Es curioso como desde la televisión, y desde todos los estamentos de la sociedad, se premia con la admiración al que más grita, al que pega un portazo o al que te da dos leches. Lo vemos en la telebasura; comportamientos preadolescentes en cuerpos de treinta y pico primaveras, lenguaje zafio, vulgar. Las tertulias y debates convertidos en corrales en las que no se distinguen tres palabras seguidas o un argumento sólido. Y aplausos para todo el que dice: yo todo lo digo a la cara y bien clarito.
Bien, pues todo el que dice eso miente, para empezar. Y si es verdad es que no tiene ni una pizca de humano. No hay que ser mezquino ni tener dos caras, pero tampoco se puede ir diciendo lo que nos parece continuamente, porque todos tenemos pensamientos ocultos precisamente porque si los dijéramos sería imposible la vida en sociedad. Admitir esto es de ser sincero.

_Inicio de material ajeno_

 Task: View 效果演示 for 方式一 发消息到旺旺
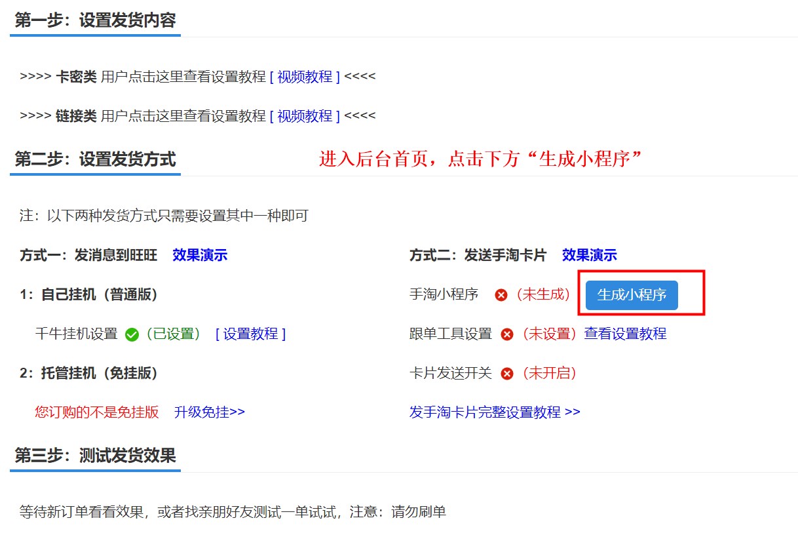point(200,255)
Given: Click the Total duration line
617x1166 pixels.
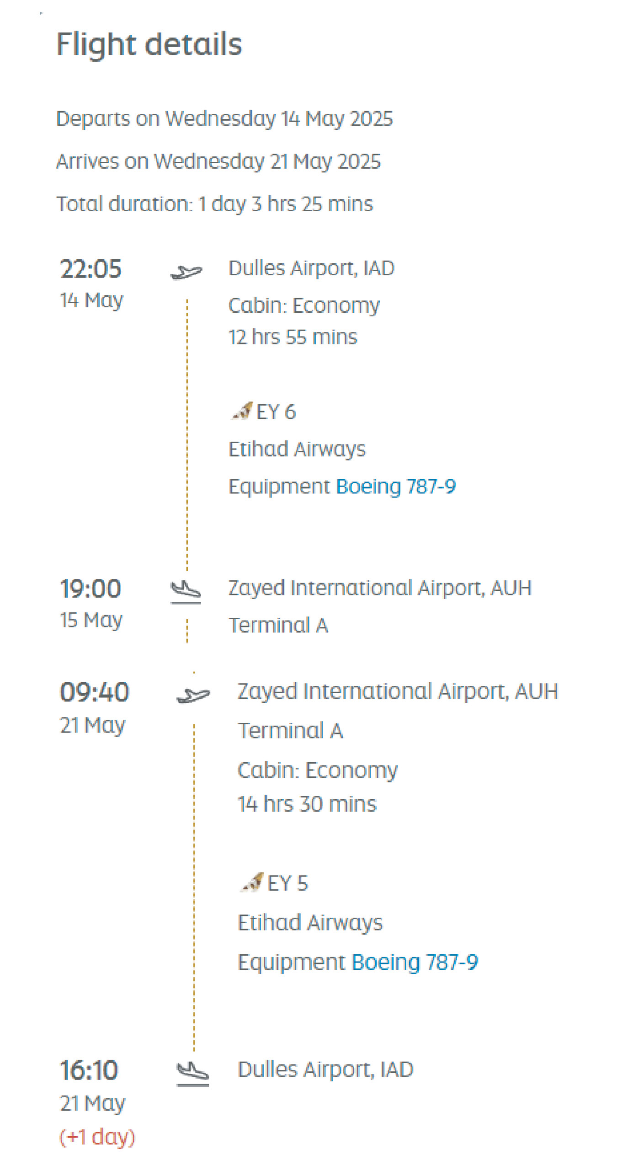Looking at the screenshot, I should tap(214, 204).
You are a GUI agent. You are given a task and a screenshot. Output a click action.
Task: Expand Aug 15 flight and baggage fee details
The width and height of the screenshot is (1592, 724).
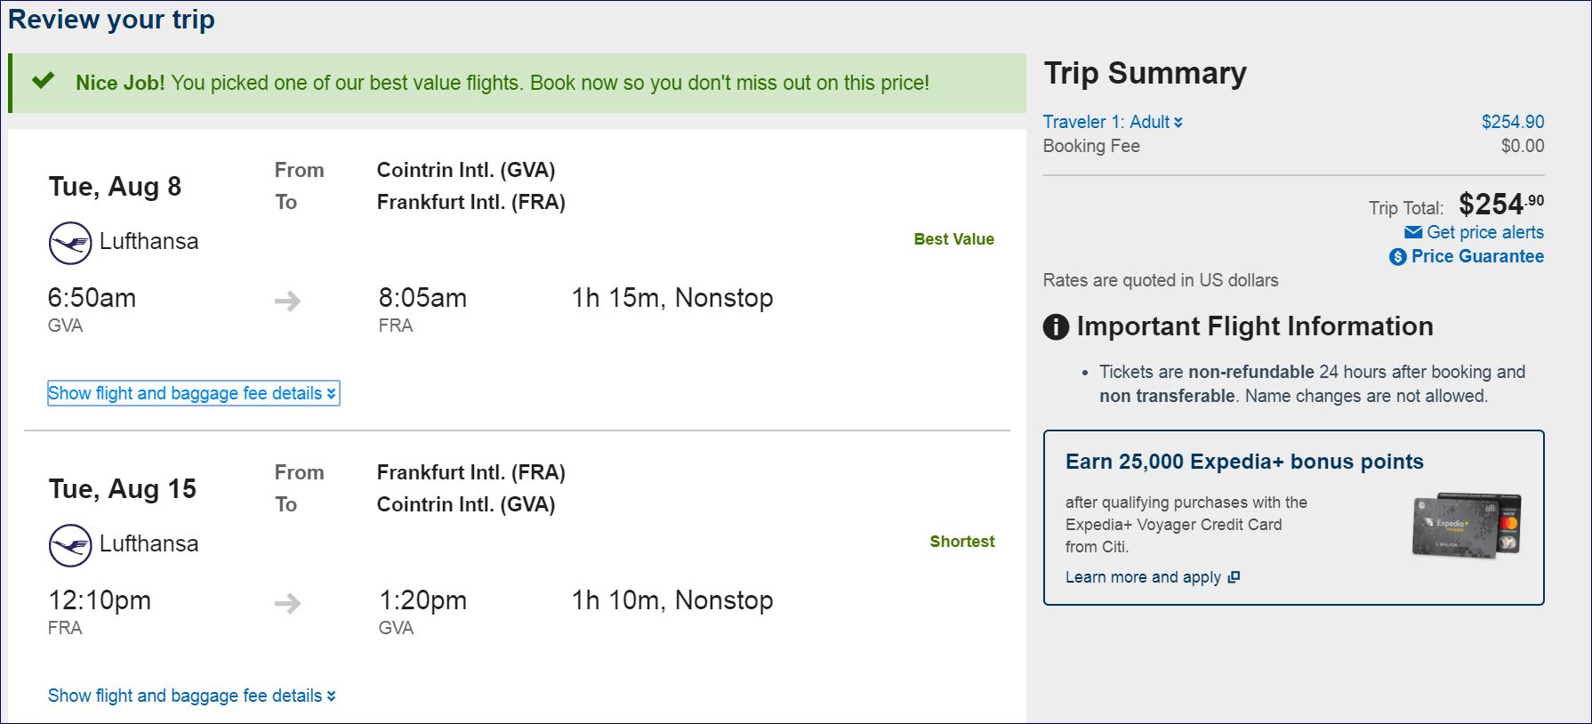coord(192,696)
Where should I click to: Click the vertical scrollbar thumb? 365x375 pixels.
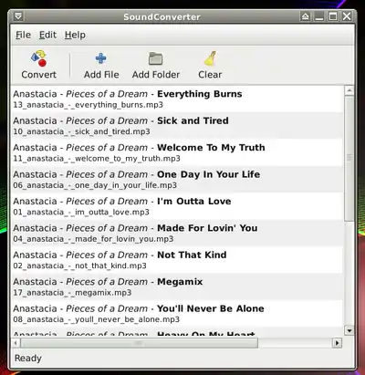tap(349, 159)
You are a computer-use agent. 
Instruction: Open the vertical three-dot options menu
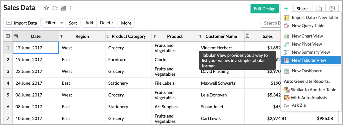point(70,8)
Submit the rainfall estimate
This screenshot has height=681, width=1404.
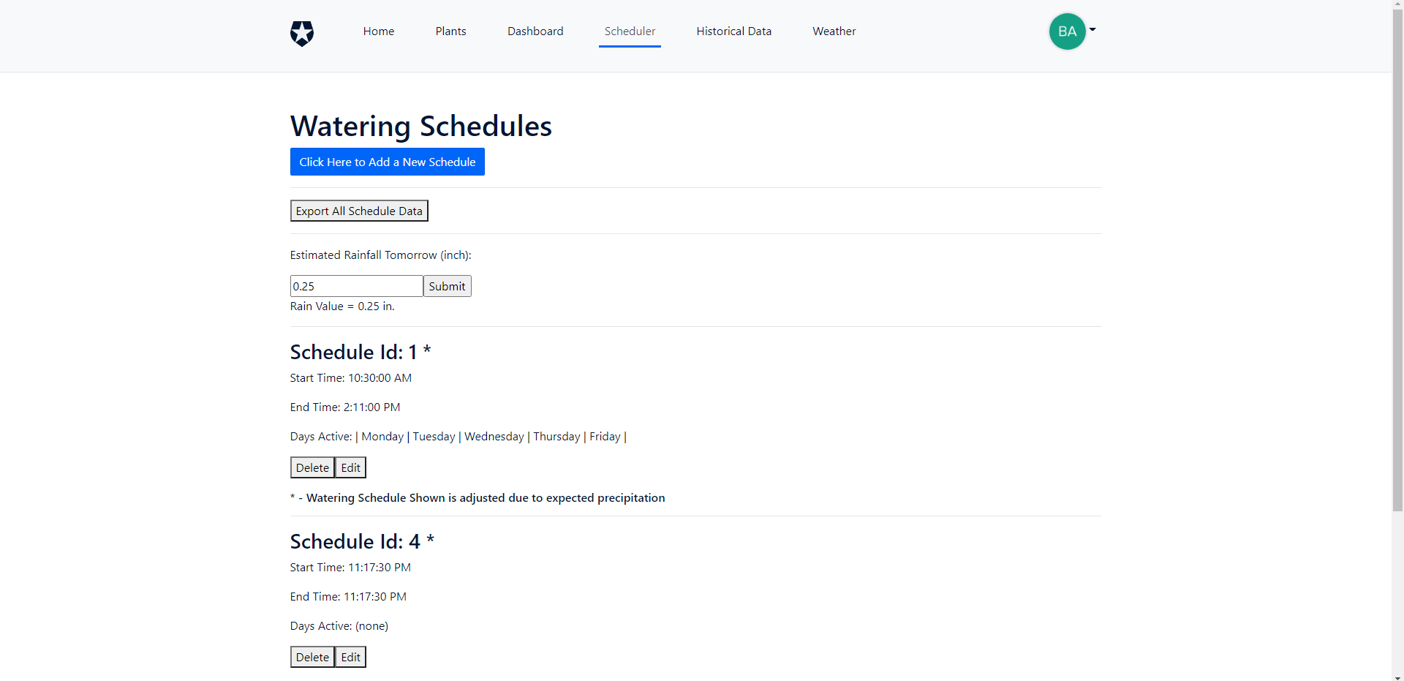[447, 286]
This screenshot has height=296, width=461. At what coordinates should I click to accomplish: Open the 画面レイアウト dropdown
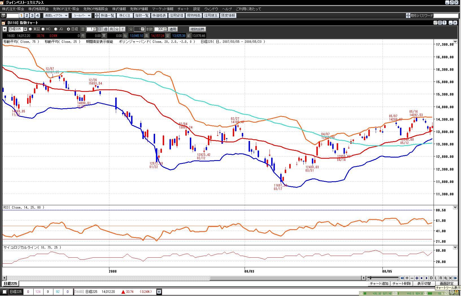click(56, 16)
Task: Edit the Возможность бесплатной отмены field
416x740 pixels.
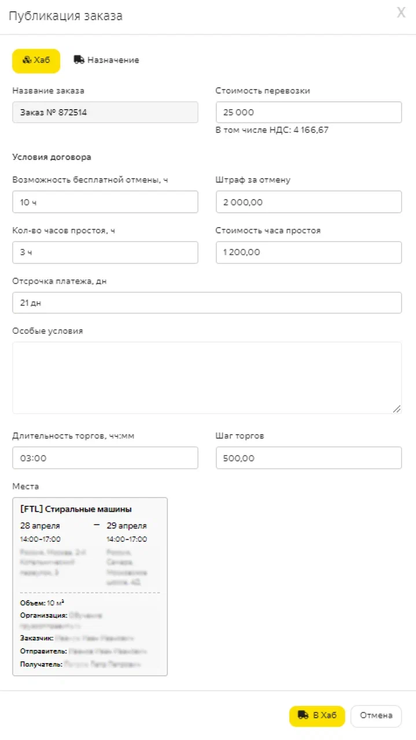Action: point(105,202)
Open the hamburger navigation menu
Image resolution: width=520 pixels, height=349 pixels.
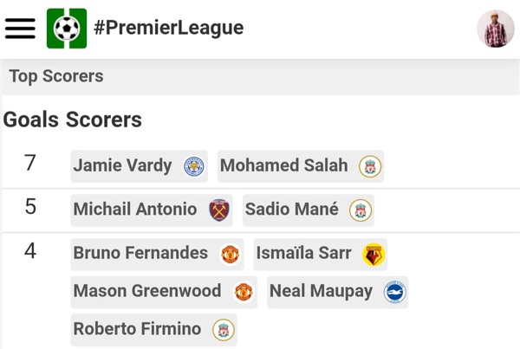click(x=21, y=28)
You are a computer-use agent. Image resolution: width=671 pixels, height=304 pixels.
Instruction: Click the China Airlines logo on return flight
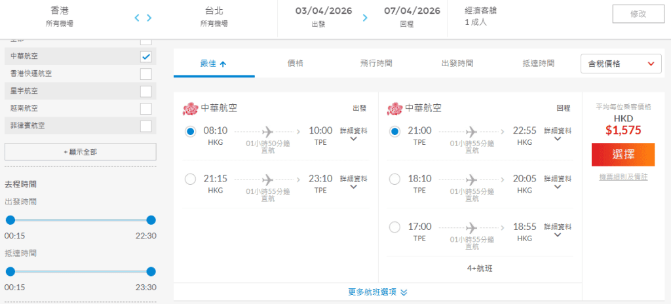pyautogui.click(x=395, y=108)
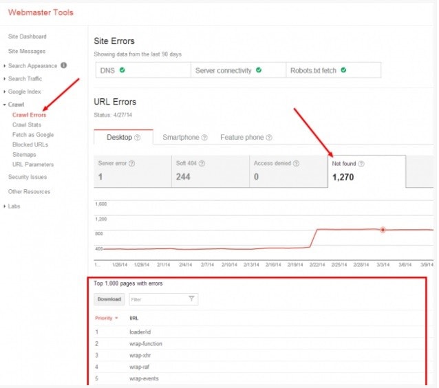Click the help icon next to Not found
The width and height of the screenshot is (439, 388).
(x=361, y=164)
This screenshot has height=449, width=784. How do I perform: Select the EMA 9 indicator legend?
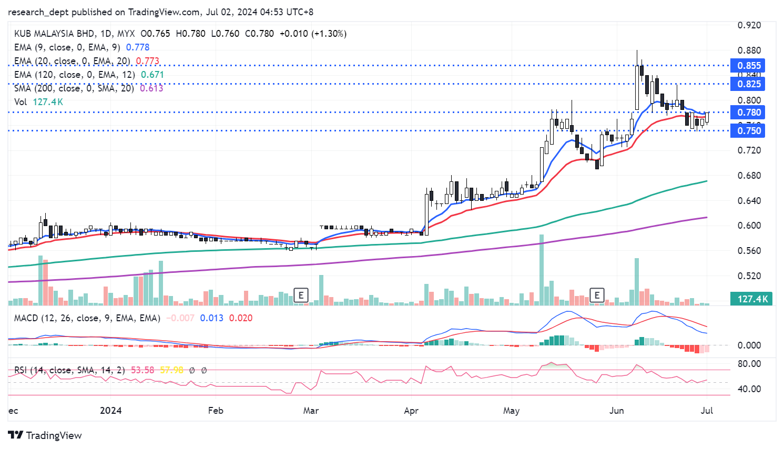tap(67, 47)
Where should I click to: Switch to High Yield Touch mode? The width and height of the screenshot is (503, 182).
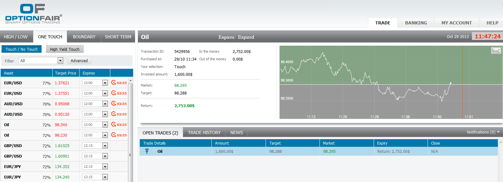pos(65,49)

Lo segundo, los padres son los primeros que inculcan a muchos que uno se hace respetar mostrando rabietas de niñato consentido, contestando a los profesores y mayores o sacudiendo a los demás. Y cuando se oye una palabrota de boca de un adolescente con más NM que PA, los padres se excusan en: tiene mucho carácter. Y los demás asienten satisfechos.
No hombre, no. Tener carácter es algo positivo. Ser falto de respeto, carecer de las mínimas aptitudes para la convivencia, ser dominante, violento, egoísta y caprichoso, no. El carácter se demuestra cuando todos tus amigos dicen “sí” y tú dices “no”. Se demuestra cuando sales de situaciones difíciles airoso y sin llamar la atención. Se demuestra cuando uno aprende de sus errores y no los repite, cuando se aceptan responsabilidades y cuando se asumen consecuencias por nuestros actos. Así se demuestra el carácter, y dudo mucho que cualquiera de estos padres orgullosos y alentadores del despotismo de sus hijos sea capaz de observar en ellos alguna de estas cualidades.
También es muy recurrida la frase: “no lo tomes en cuenta, no es sólo contigo, él es así, es su carácter”. No entiendo……..¿es igual de idiota con todo el mundo? Pues no sé que me sienta peor.
Parece que si te escudas en la frase mágica “es mi carácter, te chillo pero es que yo hablo así” tienes derecho a faltar al respeto o a dejarme sordo a gritos. Pues si ese es tu carácter que te aguante otro, o cambia de carácter, porque no es excusa para faltar a nadie demostrar una verdadera falta de compostura, o una incapacidad para reprimirse propia de los animales.
Pues bien, esto es lo que ahora está de moda. La falta de humildad entre los fracasados que atribuyen a un “exceso de carácter” lo que en realidad son defectos graves. El carácter fuerte nunca es excesivo.